── Raw data
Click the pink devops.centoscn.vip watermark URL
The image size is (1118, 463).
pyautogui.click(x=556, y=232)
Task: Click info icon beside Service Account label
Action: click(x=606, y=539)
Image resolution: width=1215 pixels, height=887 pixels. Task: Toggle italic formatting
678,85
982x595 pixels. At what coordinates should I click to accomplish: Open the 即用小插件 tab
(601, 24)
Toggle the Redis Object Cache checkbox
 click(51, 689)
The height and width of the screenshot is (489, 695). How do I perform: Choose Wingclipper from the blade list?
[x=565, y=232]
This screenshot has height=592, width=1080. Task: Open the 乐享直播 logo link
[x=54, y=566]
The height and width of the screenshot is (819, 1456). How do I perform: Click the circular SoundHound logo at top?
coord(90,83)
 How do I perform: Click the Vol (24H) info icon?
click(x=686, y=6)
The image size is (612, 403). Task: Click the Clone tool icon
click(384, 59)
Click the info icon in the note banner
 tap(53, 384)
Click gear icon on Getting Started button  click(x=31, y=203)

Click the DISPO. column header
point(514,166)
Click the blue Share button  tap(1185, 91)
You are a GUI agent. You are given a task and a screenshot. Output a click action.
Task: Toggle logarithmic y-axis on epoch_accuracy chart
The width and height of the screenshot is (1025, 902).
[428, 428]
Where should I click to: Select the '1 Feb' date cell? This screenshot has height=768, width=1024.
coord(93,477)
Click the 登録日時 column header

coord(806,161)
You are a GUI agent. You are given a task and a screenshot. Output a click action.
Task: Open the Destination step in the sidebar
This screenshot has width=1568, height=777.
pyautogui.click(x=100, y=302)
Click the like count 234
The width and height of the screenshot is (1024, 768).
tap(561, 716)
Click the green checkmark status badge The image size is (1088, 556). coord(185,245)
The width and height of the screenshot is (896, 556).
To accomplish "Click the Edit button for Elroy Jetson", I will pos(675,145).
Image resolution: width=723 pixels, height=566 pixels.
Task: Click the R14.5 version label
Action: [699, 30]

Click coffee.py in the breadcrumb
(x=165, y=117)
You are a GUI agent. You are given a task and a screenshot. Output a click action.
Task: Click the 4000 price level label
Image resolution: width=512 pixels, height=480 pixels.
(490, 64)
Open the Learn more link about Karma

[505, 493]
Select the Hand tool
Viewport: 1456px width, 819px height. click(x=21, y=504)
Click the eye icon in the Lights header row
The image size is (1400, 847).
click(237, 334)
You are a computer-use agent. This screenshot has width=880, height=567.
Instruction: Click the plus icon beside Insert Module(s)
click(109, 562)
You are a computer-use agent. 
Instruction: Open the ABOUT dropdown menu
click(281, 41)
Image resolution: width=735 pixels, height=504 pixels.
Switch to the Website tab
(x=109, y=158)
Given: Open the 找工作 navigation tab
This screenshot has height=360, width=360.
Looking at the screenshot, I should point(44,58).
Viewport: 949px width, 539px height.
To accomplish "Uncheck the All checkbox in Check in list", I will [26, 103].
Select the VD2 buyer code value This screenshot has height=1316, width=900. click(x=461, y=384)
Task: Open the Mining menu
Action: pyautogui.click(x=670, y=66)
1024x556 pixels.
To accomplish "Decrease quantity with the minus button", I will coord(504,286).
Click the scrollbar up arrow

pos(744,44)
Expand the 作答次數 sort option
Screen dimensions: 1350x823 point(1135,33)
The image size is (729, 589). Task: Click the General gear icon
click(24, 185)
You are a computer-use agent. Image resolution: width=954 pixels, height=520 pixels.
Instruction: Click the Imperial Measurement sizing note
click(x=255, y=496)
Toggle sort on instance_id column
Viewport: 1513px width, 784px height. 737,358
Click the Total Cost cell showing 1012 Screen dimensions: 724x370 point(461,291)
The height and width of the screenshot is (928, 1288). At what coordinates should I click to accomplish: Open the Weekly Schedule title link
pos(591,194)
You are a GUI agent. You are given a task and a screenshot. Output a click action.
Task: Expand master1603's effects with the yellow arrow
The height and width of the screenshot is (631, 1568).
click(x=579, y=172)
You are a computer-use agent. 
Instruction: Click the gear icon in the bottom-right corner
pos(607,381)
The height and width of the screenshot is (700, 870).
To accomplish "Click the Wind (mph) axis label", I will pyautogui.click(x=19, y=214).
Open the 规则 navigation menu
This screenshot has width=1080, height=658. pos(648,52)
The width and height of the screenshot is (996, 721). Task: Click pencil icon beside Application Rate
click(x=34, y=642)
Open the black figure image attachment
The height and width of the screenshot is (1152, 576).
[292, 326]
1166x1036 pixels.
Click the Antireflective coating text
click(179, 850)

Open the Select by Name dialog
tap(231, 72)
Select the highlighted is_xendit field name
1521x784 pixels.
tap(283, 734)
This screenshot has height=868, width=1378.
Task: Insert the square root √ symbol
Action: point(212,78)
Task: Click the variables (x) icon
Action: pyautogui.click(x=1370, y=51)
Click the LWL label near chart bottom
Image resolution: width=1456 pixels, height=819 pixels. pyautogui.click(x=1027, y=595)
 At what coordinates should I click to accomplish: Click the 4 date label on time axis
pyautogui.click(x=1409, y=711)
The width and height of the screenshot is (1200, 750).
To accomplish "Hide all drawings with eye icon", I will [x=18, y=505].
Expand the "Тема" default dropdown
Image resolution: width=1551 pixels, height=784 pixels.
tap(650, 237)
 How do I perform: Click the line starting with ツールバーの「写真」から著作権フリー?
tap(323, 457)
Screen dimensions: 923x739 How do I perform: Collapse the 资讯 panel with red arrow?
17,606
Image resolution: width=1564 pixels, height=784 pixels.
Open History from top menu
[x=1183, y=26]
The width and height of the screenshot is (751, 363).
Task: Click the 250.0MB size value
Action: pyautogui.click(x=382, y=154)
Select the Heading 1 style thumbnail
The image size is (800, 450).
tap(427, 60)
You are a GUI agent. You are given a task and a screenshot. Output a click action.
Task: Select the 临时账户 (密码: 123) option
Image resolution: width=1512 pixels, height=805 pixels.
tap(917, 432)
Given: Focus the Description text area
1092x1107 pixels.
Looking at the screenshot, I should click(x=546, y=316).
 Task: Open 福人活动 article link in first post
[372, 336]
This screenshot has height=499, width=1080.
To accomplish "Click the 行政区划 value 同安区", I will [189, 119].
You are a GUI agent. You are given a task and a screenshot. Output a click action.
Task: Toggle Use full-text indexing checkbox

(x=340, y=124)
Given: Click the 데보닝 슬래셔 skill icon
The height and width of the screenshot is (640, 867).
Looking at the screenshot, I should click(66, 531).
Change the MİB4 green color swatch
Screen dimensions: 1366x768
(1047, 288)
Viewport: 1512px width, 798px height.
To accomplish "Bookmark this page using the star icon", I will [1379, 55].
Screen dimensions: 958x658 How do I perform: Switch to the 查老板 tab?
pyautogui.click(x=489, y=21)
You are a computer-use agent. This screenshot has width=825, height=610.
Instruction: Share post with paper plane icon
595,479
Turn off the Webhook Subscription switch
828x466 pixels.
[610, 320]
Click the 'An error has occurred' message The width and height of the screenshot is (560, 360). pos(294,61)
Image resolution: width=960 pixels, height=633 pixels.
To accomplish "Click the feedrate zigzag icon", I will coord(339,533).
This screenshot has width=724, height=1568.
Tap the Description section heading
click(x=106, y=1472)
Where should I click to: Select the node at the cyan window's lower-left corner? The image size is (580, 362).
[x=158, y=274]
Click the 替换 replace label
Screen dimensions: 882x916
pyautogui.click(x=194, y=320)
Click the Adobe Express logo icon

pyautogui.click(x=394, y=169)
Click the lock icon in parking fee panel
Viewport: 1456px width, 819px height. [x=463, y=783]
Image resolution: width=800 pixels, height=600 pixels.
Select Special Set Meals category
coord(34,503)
────
Written problem: Render every nonblank line of the material above as a Markdown table with two columns: Row, holding a running number, and Text, holding that line.

Response:
| Row | Text |
|---|---|
| 1 | Click the pink devops.centoscn.vip watermark URL |
| 2 | The image size is (1118, 463). |
| 3 | pyautogui.click(x=556, y=232) |
| 4 | Task: Click info icon beside Service Account label |
| 5 | Action: click(x=606, y=539) |
| 6 | Image resolution: width=1215 pixels, height=887 pixels. Task: Toggle italic formatting |
| 7 | 678,85 |
| 8 | 982x595 pixels. At what coordinates should I click to accomplish: Open the 即用小插件 tab |
| 9 | (601, 24) |
| 10 | Toggle the Redis Object Cache checkbox |
| 11 |  click(51, 689) |
| 12 | The height and width of the screenshot is (489, 695). How do I perform: Choose Wingclipper from the blade list? |
| 13 | [x=565, y=232] |
| 14 | This screenshot has height=592, width=1080. Task: Open the 乐享直播 logo link |
| 15 | [x=54, y=566] |
| 16 | The height and width of the screenshot is (819, 1456). How do I perform: Click the circular SoundHound logo at top? |
| 17 | coord(90,83) |
| 18 |  How do I perform: Click the Vol (24H) info icon? |
| 19 | click(x=686, y=6) |
| 20 | The image size is (612, 403). Task: Click the Clone tool icon |
| 21 | click(384, 59) |
| 22 | Click the info icon in the note banner |
| 23 |  tap(53, 384) |
| 24 | Click gear icon on Getting Started button  click(x=31, y=203) |
| 25 | Click the DISPO. column header |
| 26 | point(514,166) |
| 27 | Click the blue Share button  tap(1185, 91) |
| 28 | You are a GUI agent. You are given a task and a screenshot. Output a click action. |
| 29 | Task: Toggle logarithmic y-axis on epoch_accuracy chart |
| 30 | The width and height of the screenshot is (1025, 902). |
| 31 | [428, 428] |
| 32 | Where should I click to: Select the '1 Feb' date cell? This screenshot has height=768, width=1024. |
| 33 | coord(93,477) |
| 34 | Click the 登録日時 column header |
| 35 | coord(806,161) |
| 36 | You are a GUI agent. You are given a task and a screenshot. Output a click action. |
| 37 | Task: Open the Destination step in the sidebar |
| 38 | This screenshot has width=1568, height=777. |
| 39 | pyautogui.click(x=100, y=302) |
| 40 | Click the like count 234 |
| 41 | The width and height of the screenshot is (1024, 768). |
| 42 | tap(561, 716) |
| 43 | Click the green checkmark status badge The image size is (1088, 556). coord(185,245) |
| 44 | The width and height of the screenshot is (896, 556). |
| 45 | To accomplish "Click the Edit button for Elroy Jetson", I will pos(675,145). |
| 46 | Image resolution: width=723 pixels, height=566 pixels. |
| 47 | Task: Click the R14.5 version label |
| 48 | Action: [699, 30] |
| 49 | Click coffee.py in the breadcrumb |
| 50 | (x=165, y=117) |
| 51 | You are a GUI agent. You are given a task and a screenshot. Output a click action. |
| 52 | Task: Click the 4000 price level label |
| 53 | Image resolution: width=512 pixels, height=480 pixels. |
| 54 | (490, 64) |
| 55 | Open the Learn more link about Karma |
| 56 | [505, 493] |
| 57 | Select the Hand tool |
| 58 | Viewport: 1456px width, 819px height. click(x=21, y=504) |
| 59 | Click the eye icon in the Lights header row |
| 60 | The image size is (1400, 847). |
| 61 | click(237, 334) |
| 62 | You are a computer-use agent. This screenshot has width=880, height=567. |
| 63 | Instruction: Click the plus icon beside Insert Module(s) |
| 64 | click(109, 562) |
| 65 | You are a computer-use agent.  |
| 66 | Instruction: Open the ABOUT dropdown menu |
| 67 | click(281, 41) |
| 68 | Image resolution: width=735 pixels, height=504 pixels. |
| 69 | Switch to the Website tab |
| 70 | (x=109, y=158) |
| 71 | Given: Open the 找工作 navigation tab |
| 72 | This screenshot has height=360, width=360. |
| 73 | Looking at the screenshot, I should point(44,58). |
| 74 | Viewport: 949px width, 539px height. |
| 75 | To accomplish "Uncheck the All checkbox in Check in list", I will [26, 103]. |
| 76 | Select the VD2 buyer code value This screenshot has height=1316, width=900. click(x=461, y=384) |
| 77 | Task: Open the Mining menu |
| 78 | Action: pyautogui.click(x=670, y=66) |
| 79 | 1024x556 pixels. |
| 80 | To accomplish "Decrease quantity with the minus button", I will coord(504,286). |
| 81 | Click the scrollbar up arrow |
| 82 | pos(744,44) |
| 83 | Expand the 作答次數 sort option |
| 84 | Screen dimensions: 1350x823 point(1135,33) |
| 85 | The image size is (729, 589). Task: Click the General gear icon |
| 86 | click(24, 185) |
| 87 | You are a computer-use agent. Image resolution: width=954 pixels, height=520 pixels. |
| 88 | Instruction: Click the Imperial Measurement sizing note |
| 89 | click(x=255, y=496) |
| 90 | Toggle sort on instance_id column |
| 91 | Viewport: 1513px width, 784px height. 737,358 |
| 92 | Click the Total Cost cell showing 1012 Screen dimensions: 724x370 point(461,291) |
| 93 | The height and width of the screenshot is (928, 1288). At what coordinates should I click to accomplish: Open the Weekly Schedule title link |
| 94 | pos(591,194) |
| 95 | You are a GUI agent. You are given a task and a screenshot. Output a click action. |
| 96 | Task: Expand master1603's effects with the yellow arrow |
| 97 | The height and width of the screenshot is (631, 1568). |
| 98 | click(x=579, y=172) |
| 99 | You are a computer-use agent.  |
| 100 | Instruction: Click the gear icon in the bottom-right corner |
| 101 | pos(607,381) |
| 102 | The height and width of the screenshot is (700, 870). |
| 103 | To accomplish "Click the Wind (mph) axis label", I will pyautogui.click(x=19, y=214). |
| 104 | Open the 规则 navigation menu |
| 105 | This screenshot has width=1080, height=658. pos(648,52) |
| 106 | The width and height of the screenshot is (996, 721). Task: Click pencil icon beside Application Rate |
| 107 | click(x=34, y=642) |
| 108 | Open the black figure image attachment |
| 109 | The height and width of the screenshot is (1152, 576). |
| 110 | [292, 326] |
| 111 | 1166x1036 pixels. |
| 112 | Click the Antireflective coating text |
| 113 | click(179, 850) |
| 114 | Open the Select by Name dialog |
| 115 | tap(231, 72) |
| 116 | Select the highlighted is_xendit field name |
| 117 | 1521x784 pixels. |
| 118 | tap(283, 734) |
| 119 | This screenshot has height=868, width=1378. |
| 120 | Task: Insert the square root √ symbol |
| 121 | Action: point(212,78) |
| 122 | Task: Click the variables (x) icon |
| 123 | Action: pyautogui.click(x=1370, y=51) |
| 124 | Click the LWL label near chart bottom |
| 125 | Image resolution: width=1456 pixels, height=819 pixels. pyautogui.click(x=1027, y=595) |
| 126 |  At what coordinates should I click to accomplish: Click the 4 date label on time axis |
| 127 | pyautogui.click(x=1409, y=711) |
| 128 | The width and height of the screenshot is (1200, 750). |
| 129 | To accomplish "Hide all drawings with eye icon", I will [x=18, y=505]. |
| 130 | Expand the "Тема" default dropdown |
| 131 | Image resolution: width=1551 pixels, height=784 pixels. |
| 132 | tap(650, 237) |
| 133 |  How do I perform: Click the line starting with ツールバーの「写真」から著作権フリー? |
| 134 | tap(323, 457) |
| 135 | Screen dimensions: 923x739 How do I perform: Collapse the 资讯 panel with red arrow? |
| 136 | 17,606 |
| 137 | Image resolution: width=1564 pixels, height=784 pixels. |
| 138 | Open History from top menu |
| 139 | [x=1183, y=26] |
| 140 | The width and height of the screenshot is (751, 363). |
| 141 | Task: Click the 250.0MB size value |
| 142 | Action: pyautogui.click(x=382, y=154) |
| 143 | Select the Heading 1 style thumbnail |
| 144 | The image size is (800, 450). |
| 145 | tap(427, 60) |
| 146 | You are a GUI agent. You are given a task and a screenshot. Output a click action. |
| 147 | Task: Select the 临时账户 (密码: 123) option |
| 148 | Image resolution: width=1512 pixels, height=805 pixels. |
| 149 | tap(917, 432) |
| 150 | Given: Focus the Description text area |
| 151 | 1092x1107 pixels. |
| 152 | Looking at the screenshot, I should click(x=546, y=316). |
| 153 |  Task: Open 福人活动 article link in first post |
| 154 | [372, 336] |
| 155 | This screenshot has height=499, width=1080. |
| 156 | To accomplish "Click the 行政区划 value 同安区", I will [189, 119]. |
| 157 | You are a GUI agent. You are given a task and a screenshot. Output a click action. |
| 158 | Task: Toggle Use full-text indexing checkbox |
| 159 | (x=340, y=124) |
| 160 | Given: Click the 데보닝 슬래셔 skill icon |
| 161 | The height and width of the screenshot is (640, 867). |
| 162 | Looking at the screenshot, I should click(66, 531). |
| 163 | Change the MİB4 green color swatch |
| 164 | Screen dimensions: 1366x768 |
| 165 | (1047, 288) |
| 166 | Viewport: 1512px width, 798px height. |
| 167 | To accomplish "Bookmark this page using the star icon", I will [1379, 55]. |
| 168 | Screen dimensions: 958x658 How do I perform: Switch to the 查老板 tab? |
| 169 | pyautogui.click(x=489, y=21) |
| 170 | You are a computer-use agent. This screenshot has width=825, height=610. |
| 171 | Instruction: Share post with paper plane icon |
| 172 | 595,479 |
| 173 | Turn off the Webhook Subscription switch |
| 174 | 828x466 pixels. |
| 175 | [610, 320] |
| 176 | Click the 'An error has occurred' message The width and height of the screenshot is (560, 360). pos(294,61) |
| 177 | Image resolution: width=960 pixels, height=633 pixels. |
| 178 | To accomplish "Click the feedrate zigzag icon", I will coord(339,533). |
| 179 | This screenshot has width=724, height=1568. |
| 180 | Tap the Description section heading |
| 181 | click(x=106, y=1472) |
| 182 | Where should I click to: Select the node at the cyan window's lower-left corner? The image size is (580, 362). |
| 183 | [x=158, y=274] |
| 184 | Click the 替换 replace label |
| 185 | Screen dimensions: 882x916 |
| 186 | pyautogui.click(x=194, y=320) |
| 187 | Click the Adobe Express logo icon |
| 188 | pyautogui.click(x=394, y=169) |
| 189 | Click the lock icon in parking fee panel |
| 190 | Viewport: 1456px width, 819px height. [x=463, y=783] |
| 191 | Image resolution: width=800 pixels, height=600 pixels. |
| 192 | Select Special Set Meals category |
| 193 | coord(34,503) |